Theory of mindlessness
We begin today's journey with a Douglas Adams quote:
Human beings, who are almost unique in having the ability to learn from the experience of others, are also remarkable for their apparent disinclination to do so.
I've always been a big fan of thinking about thinking. When you're thinking about what other people are thinking, it's called theory of mind. Humans are particularly notable for being able to think about what another person is thinking they're thinking about. Like Adams notes with learning, though, people seem disinclined to do so.
I bring this up as a result of Richard Wiseman's most recent Friday Puzzle. In the discussion, as has happened with previous puzzle answers, some people go to great lengths to explain why nobody should be able to solve the puzzle. It never occurs to them that they simply have an underdeveloped theory of mind.

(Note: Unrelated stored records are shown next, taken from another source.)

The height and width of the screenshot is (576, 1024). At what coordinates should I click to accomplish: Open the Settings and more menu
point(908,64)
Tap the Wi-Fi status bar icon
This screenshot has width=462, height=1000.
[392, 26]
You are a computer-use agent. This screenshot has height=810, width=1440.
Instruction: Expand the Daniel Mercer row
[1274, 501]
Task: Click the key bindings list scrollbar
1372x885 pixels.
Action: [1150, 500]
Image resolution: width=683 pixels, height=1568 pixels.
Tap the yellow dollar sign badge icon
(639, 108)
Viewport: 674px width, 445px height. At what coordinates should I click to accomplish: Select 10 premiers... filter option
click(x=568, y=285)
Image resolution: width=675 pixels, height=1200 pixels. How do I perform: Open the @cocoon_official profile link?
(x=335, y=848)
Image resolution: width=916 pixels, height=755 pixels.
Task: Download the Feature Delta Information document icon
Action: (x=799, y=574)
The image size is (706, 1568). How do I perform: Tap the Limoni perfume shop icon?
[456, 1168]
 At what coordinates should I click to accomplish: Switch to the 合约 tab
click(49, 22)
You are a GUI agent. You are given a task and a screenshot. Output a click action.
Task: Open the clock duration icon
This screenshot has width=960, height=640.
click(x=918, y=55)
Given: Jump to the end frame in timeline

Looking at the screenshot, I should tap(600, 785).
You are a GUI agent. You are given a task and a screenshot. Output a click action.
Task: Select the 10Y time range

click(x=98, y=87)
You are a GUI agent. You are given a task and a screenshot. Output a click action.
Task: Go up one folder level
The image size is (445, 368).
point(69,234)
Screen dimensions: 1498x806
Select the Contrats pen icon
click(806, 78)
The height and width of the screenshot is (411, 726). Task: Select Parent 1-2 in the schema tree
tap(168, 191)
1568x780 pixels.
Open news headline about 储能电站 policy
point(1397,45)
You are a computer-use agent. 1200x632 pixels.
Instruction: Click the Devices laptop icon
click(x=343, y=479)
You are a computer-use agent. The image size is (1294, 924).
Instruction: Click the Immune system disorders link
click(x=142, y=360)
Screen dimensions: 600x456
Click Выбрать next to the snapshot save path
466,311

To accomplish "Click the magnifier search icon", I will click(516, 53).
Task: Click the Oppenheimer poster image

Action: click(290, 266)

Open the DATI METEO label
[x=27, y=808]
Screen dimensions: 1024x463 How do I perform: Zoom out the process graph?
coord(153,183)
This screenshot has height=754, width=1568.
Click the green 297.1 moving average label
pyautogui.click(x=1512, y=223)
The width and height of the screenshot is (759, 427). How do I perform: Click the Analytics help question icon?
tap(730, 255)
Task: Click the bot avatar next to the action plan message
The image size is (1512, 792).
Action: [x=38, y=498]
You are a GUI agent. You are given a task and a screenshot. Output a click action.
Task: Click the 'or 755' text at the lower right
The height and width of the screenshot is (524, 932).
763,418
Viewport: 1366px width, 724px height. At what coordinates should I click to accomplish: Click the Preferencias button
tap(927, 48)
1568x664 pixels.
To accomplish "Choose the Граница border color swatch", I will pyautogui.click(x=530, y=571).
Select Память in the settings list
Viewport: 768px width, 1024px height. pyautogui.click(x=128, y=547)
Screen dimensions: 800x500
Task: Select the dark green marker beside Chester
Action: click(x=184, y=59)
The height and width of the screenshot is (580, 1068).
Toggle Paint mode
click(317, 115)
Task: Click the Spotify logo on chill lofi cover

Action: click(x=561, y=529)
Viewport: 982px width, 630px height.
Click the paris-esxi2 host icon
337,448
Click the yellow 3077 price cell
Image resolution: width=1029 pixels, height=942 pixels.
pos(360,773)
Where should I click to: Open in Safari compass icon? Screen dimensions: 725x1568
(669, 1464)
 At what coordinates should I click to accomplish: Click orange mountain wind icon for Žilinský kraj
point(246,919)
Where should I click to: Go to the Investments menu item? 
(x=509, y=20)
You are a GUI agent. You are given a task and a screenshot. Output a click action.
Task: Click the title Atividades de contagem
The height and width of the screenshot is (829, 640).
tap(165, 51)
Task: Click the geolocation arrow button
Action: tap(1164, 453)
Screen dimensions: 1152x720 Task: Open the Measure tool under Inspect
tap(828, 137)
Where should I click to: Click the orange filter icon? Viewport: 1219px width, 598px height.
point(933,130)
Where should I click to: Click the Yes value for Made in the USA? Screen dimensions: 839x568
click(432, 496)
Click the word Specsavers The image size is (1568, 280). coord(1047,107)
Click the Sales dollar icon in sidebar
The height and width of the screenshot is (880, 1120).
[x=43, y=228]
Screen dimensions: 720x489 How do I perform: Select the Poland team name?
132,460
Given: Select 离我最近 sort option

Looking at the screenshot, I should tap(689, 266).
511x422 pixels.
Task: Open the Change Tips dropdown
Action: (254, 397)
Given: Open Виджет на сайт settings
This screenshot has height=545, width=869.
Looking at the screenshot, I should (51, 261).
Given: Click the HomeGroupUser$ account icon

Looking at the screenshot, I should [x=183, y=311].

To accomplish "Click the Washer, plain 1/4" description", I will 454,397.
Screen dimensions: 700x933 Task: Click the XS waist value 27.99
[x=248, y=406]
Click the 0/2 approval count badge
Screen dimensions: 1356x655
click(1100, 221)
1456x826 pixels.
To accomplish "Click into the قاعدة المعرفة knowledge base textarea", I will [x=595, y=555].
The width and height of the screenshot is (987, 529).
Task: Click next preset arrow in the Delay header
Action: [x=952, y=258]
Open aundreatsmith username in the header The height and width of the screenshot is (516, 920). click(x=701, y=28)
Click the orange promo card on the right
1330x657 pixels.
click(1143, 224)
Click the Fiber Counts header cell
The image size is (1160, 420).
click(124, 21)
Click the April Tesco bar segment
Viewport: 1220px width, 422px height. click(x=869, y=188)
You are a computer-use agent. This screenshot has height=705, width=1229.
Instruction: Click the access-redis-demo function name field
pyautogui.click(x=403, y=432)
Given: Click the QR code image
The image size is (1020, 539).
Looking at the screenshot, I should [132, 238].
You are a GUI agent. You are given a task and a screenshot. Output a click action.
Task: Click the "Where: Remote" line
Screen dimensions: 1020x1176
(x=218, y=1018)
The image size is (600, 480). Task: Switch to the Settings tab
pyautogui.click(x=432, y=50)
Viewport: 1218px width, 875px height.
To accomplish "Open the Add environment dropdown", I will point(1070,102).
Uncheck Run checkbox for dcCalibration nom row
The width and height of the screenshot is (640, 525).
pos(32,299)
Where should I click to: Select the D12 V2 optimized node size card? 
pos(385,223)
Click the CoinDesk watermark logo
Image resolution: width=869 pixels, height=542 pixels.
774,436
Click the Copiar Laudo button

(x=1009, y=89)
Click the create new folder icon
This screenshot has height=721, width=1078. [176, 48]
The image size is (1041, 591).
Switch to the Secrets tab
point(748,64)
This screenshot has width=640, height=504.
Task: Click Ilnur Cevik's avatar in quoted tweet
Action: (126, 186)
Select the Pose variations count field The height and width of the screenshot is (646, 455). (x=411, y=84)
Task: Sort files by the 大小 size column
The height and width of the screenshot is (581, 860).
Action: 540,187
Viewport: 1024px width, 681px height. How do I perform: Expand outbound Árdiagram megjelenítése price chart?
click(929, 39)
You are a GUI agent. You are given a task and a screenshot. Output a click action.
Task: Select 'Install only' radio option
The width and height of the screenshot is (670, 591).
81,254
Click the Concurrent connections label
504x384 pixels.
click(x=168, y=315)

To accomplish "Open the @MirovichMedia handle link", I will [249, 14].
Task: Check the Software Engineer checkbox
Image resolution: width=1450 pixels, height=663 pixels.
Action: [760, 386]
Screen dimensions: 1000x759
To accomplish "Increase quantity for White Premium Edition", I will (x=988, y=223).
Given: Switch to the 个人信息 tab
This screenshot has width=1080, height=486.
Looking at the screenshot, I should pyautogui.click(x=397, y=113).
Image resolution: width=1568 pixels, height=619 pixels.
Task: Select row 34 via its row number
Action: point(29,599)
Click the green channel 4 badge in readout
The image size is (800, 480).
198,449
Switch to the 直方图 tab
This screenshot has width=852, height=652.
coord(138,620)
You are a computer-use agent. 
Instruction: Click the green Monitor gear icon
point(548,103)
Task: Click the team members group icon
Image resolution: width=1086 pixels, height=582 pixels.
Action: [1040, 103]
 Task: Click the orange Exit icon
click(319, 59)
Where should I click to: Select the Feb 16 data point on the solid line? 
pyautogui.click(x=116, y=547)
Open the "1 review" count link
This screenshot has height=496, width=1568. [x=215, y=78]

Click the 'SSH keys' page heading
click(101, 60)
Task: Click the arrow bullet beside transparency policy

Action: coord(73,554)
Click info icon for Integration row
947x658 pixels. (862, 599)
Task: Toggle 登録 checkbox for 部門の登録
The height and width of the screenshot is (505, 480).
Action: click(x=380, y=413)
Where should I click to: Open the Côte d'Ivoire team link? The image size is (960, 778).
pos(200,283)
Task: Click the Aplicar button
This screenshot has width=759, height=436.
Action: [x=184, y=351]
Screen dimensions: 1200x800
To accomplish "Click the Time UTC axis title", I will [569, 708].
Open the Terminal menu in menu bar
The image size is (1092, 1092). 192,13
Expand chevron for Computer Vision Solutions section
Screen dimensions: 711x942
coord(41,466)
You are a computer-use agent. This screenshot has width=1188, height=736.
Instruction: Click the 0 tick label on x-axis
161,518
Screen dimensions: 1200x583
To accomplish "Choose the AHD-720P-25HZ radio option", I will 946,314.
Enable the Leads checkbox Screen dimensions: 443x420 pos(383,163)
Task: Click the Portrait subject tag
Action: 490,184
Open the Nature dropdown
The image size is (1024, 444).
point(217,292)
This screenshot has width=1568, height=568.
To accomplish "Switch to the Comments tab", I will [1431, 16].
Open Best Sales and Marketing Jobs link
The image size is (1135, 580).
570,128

That is, most people who get a word problem ("A train leaves New York traveling at 60mph...") understand that the person asking the question is after a particular answer, and that a toy situation is being set up by the questioner to make the math (or logic) a little more fun. If your theory of mind developed properly, you got past the particulars of the setup and solved the problem as posed. If it didn't, you were that annoying guy who wouldn't shut up about "Oh, but teacher! Wouldn't the train have to slow down around corners!?! Or stop for fuel!?!"
So, with a bit of irony, by trying so eagerly to show that they're oh-so-smart, they become Impossibly Stupid by showing they don't have a fully developed theory of mind. Instead of figuring out what the questioner is thinking of as an expected answer, they construct elaborate reasons why no answer can be correct. They think doing so makes them insightful, because they are open to all the possibilities, but what it really shows they've regressed into the mind of a 3 year old.
I think that kind of thinking is becoming more common. I think you know why I think that's a sad state of affairs.